CONSEGNA | Ricopia fedelmente il passo dell'articolo su Pierre Clastres che va da "L'importanza di Pierre" fino a "in crisi d'identità." incluso.

BRANO SCELTO |
Rivista Anarchica Online

rivista anarchica
anno 11 nr. 92
maggio 1981


Rivista Anarchica Online

Antropologia e società
di P. Flecchia, M.T. Romiti, R. Marchionatti

"Antropologia e società di Pierre Clastres" è il tema di un dibattito che si è tenuto alla libreria Utopia, a Milano, il 20 marzo scorso: vi hanno preso parte Piero Flecchia e Roberto Marchionatti, entrambi redattori della rivista An.Archos. I loro interventi sono stati trascritti dalla compagna Maria Teresa Romiti, che ha redatto anche una scheda su Clastres e sul suo originale contributo alle scienze sociali.

L'importanza di Pierre Clastres, dal mio punto di vista, può essere difficilmente sopravvalutata. L'importanza del suo apporto consiste anche nel fatto che il suo pensiero giunge all'anarchia partendo da quella che era la scienza più problematica sia rispetto al marxismo che al pensiero borghese: l'antropologia strutturalista di Levi-Strauss, che è il grande fatto culturale degli anni cinquanta-sessanta, la rottura dell'egemonia marxista da posizione neo-kantiana; l'instaurarsi di un rapporto estremamente complesso tra filosofia e ricerche etnologiche che è a un tempo ricerca pratica, rapporti con l'altro, con il diverso e rapporto tra la società primitiva e la cultura occidentale in crisi d'identità.
Clastres, allievo di Levi-Strauss, si pone allo stesso tempo in continuità e rottura con il pensiero del maestro: se l'antropologia strutturalista sostiene il primato del commercio rispetto a tutte le altre forme culturali, (la civiltà è civiltà dello scambio a procedere dal tabù dell'incesto) Clastres rovescia il problema, riportando la centralità al processo politico; il suo richiamo culturale non può essere che l'anarchia e con lui la tradizione anarchica rientra nel grande gioco culturale.

MATERIALE RACCOLTO |
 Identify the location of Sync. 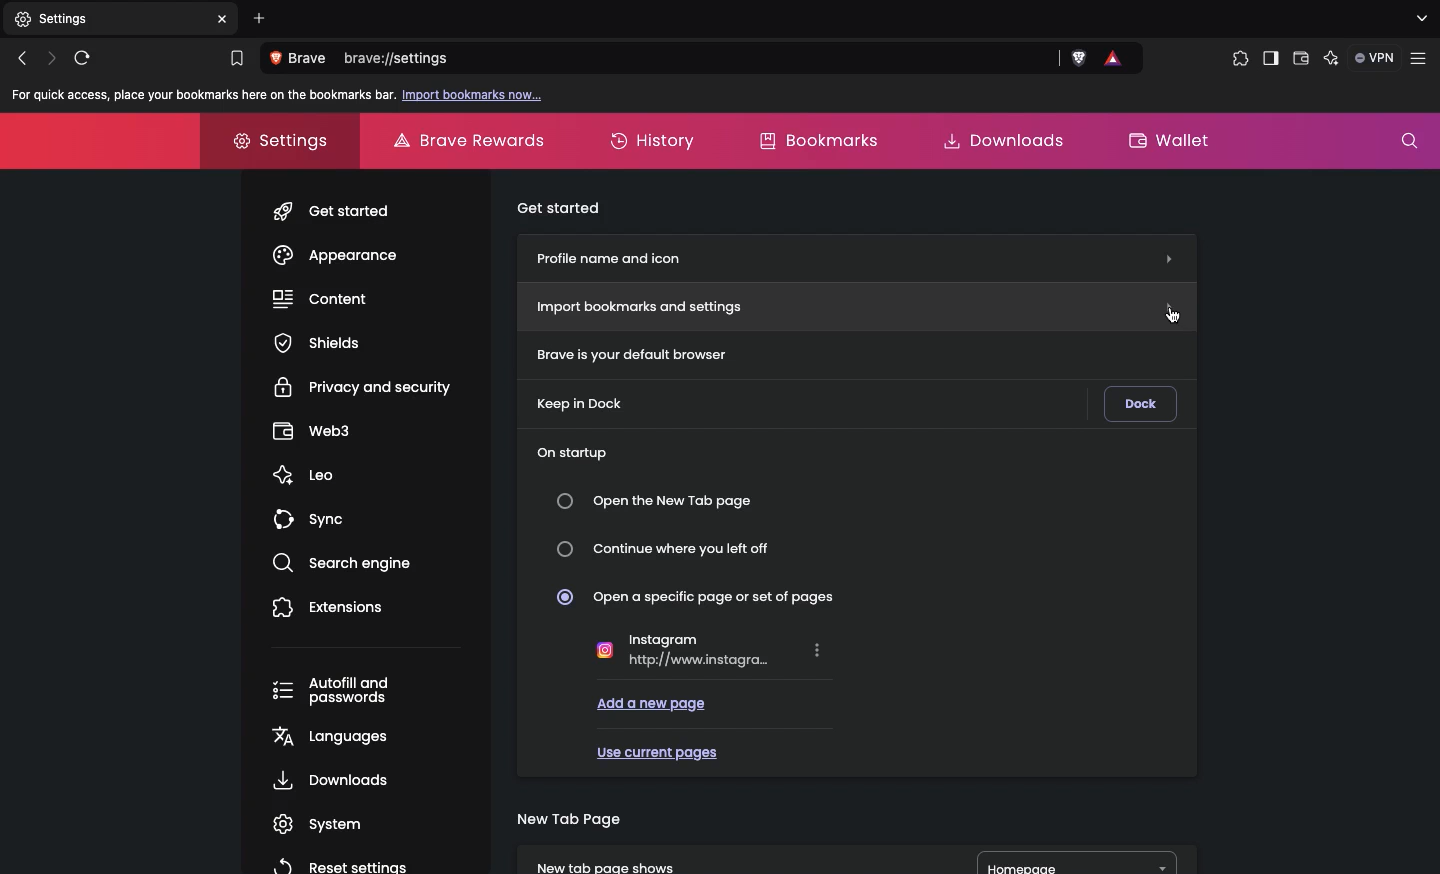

SOLUZIONE DELL'ESERCIZIO |
L'importanza di Pierre Clastres, dal mio punto di vista, può essere difficilmente sopravvalutata. L'importanza del suo apporto consiste anche nel fatto che il suo pensiero giunge all'anarchia partendo da quella che era la scienza più problematica sia rispetto al marxismo che al pensiero borghese: l'antropologia strutturalista di Levi-Strauss, che è il grande fatto culturale degli anni cinquanta-sessanta, la rottura dell'egemonia marxista da posizione neo-kantiana; l'instaurarsi di un rapporto estremamente complesso tra filosofia e ricerche etnologiche che è a un tempo ricerca pratica, rapporti con l'altro, con il diverso e rapporto tra la società primitiva e la cultura occidentale in crisi d'identità.